Sunday, May 17, 2009
a sprint in yosemite
Wanting to start our inaugural trip (starting in Yosemite) with a sprint, Alex and I started our hike on Upper Yosemite Falls. This eight-mile and 2500 ft increase in elevation hike is not an easy task for this city girl, but I wanted a serious start to what I perceive as a challenging and meditative cross-country trip.
After when seemed like thousands of switchbacks in a monotonous forest, Alex and I reached the bottom of Upper Yosemite Falls. The mist from the falls blew in our faces and cooled our glowing skin. After convincing Alex to come a bit further, he finally took a stand, philosophically and literally. He thinks we should employ a gradual increase in physical exertion (which is the way smart athletes train), but I, like a fool, wanted to conquer the mountain, to prove my strength to the indifferent gods of nature.
So, I bid Alex goodbye and took my pride straight up the mountain with me. After leaving him, the trail traversed over the face of a gigantic granite cliff, which was situated squarely in the late morning sun. no trees. or shade. Just a rock desert and a few scurrying lizards at my feet.

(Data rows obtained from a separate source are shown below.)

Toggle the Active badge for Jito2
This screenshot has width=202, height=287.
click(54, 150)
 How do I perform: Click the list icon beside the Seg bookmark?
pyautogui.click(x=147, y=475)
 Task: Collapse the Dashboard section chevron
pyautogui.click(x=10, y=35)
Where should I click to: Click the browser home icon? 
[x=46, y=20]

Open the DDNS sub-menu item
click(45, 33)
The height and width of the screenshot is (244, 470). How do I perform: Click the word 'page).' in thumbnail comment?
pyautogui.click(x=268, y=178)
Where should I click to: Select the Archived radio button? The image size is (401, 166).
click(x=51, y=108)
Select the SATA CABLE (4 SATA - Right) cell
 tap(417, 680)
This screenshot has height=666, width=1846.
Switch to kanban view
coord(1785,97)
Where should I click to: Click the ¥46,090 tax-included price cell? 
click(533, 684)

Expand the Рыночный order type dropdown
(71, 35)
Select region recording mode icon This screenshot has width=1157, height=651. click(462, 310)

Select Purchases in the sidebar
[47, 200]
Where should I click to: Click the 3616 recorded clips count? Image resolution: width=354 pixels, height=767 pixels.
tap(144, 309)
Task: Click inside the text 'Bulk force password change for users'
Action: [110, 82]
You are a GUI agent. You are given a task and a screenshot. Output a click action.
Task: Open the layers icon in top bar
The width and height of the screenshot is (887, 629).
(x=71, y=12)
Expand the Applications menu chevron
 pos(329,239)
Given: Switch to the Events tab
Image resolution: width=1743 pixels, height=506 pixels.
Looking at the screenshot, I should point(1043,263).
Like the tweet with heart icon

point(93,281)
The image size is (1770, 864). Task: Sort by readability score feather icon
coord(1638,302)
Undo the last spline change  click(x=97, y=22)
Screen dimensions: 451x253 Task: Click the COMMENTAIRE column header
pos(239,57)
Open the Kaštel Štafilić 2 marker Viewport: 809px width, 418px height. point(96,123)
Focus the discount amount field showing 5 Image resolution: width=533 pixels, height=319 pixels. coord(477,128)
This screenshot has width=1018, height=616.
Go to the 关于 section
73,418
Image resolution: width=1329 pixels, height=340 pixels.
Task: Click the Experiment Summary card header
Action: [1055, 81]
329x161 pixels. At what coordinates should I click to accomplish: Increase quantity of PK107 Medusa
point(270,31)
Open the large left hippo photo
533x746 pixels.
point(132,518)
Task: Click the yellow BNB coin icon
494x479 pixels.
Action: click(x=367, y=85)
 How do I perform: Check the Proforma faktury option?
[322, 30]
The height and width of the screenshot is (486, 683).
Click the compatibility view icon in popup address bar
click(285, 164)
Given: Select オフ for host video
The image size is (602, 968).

The top didn't seem too far away, or so I thought when I left Alex, but an hour in the sun later, I just won't turn around. I've come all this way. There's no going back. My heart pounding from the sheerness, the sweat dripping from my nose, I keep moving my shaking legs, like a marionette with pride as my puppeteer.
As I come around the last corner, the ground levels off. I stumble almost robotically towards the waterfall. The sheerness and dramatic thousand-foot drop-offs go unnoticed as I am drawn to the raging current of the falls. I am alone here, the first one on this mountain today, and it feels like I've discovered water's abundance for the first time. With panting lungs I take in the thin air deeply and let it out through my smiling teeth.
Even though the knowledge of all the steps back down and my future aching body loom, the pride and tenacity I let control me allowed me to feel mad exhilaration. And I love it.